Dünya üzerinde üç büyük dinin ortak noktası olan başka bir yerleşim yeri yoktur muhtemelen. Bundan dolayıdır ki Kudüs, tarihden günümüze gelen paylaşılamayan ve uğrunda savaşların/çatışmaların yaşandığı bir yerdir. Bir yandan bu çekişmeler yaşanırken bir yandan da Kudüs'te her dinden, her milletlen yüzlerce tarihi eser günümüze kadar gelmeyi başarabilmiştir.
Kitap bir gezi rehberi özelliğinden öteye gidemiyor pek. Bunda muhtemelen yazarın gezi rehberliğinden kaynaklanıyor. Fakat bir okuyucu olarak isterdim ki kitapta yazarın sanat tarihçiliği daha çok ön plana çıksın.
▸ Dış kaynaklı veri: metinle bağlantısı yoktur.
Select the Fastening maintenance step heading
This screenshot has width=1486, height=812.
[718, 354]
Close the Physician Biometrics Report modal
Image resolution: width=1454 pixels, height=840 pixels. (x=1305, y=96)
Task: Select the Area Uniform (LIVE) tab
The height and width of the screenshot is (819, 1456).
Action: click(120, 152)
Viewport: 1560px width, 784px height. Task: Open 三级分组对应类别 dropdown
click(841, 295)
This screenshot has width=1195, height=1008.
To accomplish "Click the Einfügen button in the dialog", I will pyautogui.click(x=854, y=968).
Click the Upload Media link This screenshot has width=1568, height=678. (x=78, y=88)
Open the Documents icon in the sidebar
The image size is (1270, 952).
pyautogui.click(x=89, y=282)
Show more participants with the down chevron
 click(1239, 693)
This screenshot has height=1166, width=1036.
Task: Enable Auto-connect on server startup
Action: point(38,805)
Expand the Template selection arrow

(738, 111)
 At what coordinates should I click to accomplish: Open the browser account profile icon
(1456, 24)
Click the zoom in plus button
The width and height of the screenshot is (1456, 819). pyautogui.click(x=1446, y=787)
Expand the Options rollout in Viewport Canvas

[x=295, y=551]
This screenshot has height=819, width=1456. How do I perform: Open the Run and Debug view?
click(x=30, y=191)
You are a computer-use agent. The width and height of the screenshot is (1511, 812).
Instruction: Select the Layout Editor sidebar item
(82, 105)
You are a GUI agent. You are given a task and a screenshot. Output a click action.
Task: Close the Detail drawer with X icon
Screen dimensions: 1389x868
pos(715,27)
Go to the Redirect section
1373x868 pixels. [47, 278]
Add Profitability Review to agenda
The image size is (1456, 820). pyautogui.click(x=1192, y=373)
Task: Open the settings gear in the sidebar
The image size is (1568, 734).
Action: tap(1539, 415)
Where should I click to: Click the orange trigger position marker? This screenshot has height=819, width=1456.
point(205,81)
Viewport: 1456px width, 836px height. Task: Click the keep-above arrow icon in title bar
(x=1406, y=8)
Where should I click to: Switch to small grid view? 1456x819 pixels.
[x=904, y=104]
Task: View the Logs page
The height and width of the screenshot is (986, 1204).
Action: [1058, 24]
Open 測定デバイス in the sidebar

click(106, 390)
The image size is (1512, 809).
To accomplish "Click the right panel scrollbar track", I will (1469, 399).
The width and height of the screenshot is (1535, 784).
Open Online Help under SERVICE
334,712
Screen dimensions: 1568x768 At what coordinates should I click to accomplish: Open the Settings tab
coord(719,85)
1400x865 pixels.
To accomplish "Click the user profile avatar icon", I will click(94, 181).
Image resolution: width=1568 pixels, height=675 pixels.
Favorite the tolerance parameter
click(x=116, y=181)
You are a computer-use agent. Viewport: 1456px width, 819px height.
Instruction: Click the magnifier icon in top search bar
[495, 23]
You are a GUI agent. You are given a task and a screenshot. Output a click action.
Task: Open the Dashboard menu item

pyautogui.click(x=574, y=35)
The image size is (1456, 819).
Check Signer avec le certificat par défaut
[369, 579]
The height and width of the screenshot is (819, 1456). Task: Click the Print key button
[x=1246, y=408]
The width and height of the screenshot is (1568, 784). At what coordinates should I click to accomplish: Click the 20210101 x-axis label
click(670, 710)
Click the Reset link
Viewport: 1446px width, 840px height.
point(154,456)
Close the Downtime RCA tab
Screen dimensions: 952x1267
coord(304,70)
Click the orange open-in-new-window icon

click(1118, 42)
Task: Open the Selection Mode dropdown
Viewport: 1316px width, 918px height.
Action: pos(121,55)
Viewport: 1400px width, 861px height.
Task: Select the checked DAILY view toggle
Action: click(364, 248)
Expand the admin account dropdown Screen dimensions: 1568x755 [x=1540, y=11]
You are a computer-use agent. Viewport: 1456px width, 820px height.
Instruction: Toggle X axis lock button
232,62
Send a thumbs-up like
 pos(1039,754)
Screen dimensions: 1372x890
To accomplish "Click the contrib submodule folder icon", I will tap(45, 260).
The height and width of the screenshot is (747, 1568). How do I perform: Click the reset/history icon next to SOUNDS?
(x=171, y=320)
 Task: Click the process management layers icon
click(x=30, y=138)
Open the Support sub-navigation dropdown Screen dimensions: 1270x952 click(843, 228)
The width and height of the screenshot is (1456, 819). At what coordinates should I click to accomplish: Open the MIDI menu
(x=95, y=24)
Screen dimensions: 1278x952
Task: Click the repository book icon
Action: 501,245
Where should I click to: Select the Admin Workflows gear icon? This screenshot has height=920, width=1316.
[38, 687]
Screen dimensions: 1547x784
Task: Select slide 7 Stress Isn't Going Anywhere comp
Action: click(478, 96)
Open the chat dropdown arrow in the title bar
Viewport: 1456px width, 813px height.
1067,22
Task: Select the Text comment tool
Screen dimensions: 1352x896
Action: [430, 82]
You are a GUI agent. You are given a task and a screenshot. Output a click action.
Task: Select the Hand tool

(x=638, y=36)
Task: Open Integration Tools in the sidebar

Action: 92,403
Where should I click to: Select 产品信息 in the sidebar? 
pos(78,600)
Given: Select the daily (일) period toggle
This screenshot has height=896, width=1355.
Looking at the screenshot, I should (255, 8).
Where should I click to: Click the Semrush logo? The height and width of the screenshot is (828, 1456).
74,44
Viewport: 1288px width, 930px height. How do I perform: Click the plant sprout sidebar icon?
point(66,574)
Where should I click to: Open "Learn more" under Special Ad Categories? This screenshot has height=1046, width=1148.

Kitabın en güzel yönü bolca fotoğrafın yer alması. Yapılar hakkında genelde yapılış amacı ve değindiği tarihi olaylar ele alınmış. Kitap içinde 'mutlaka buraya gelin' 'buraya gelirseniz şuraya uğrayın' vs. tarzındaki cümleler gezi rehberi görünümünü veriyor kitaba. Konular verilirken yazarın cümlelerindeki öznelliğe bir şey demek istemiyorum. Fakat anlatılan yapıların sanatsal özellikleri daha çok ön plana çıkarılmış olsaydı daha güzel olurdu kanaatindeyim.
Ayrıca Kudüs hakkında yazılan ve önemli bilgilerin verildiği bir kitapta herhangi bir dipnot ve de kaynakçaya rastlamamak da şaşkınlık oluşturdu.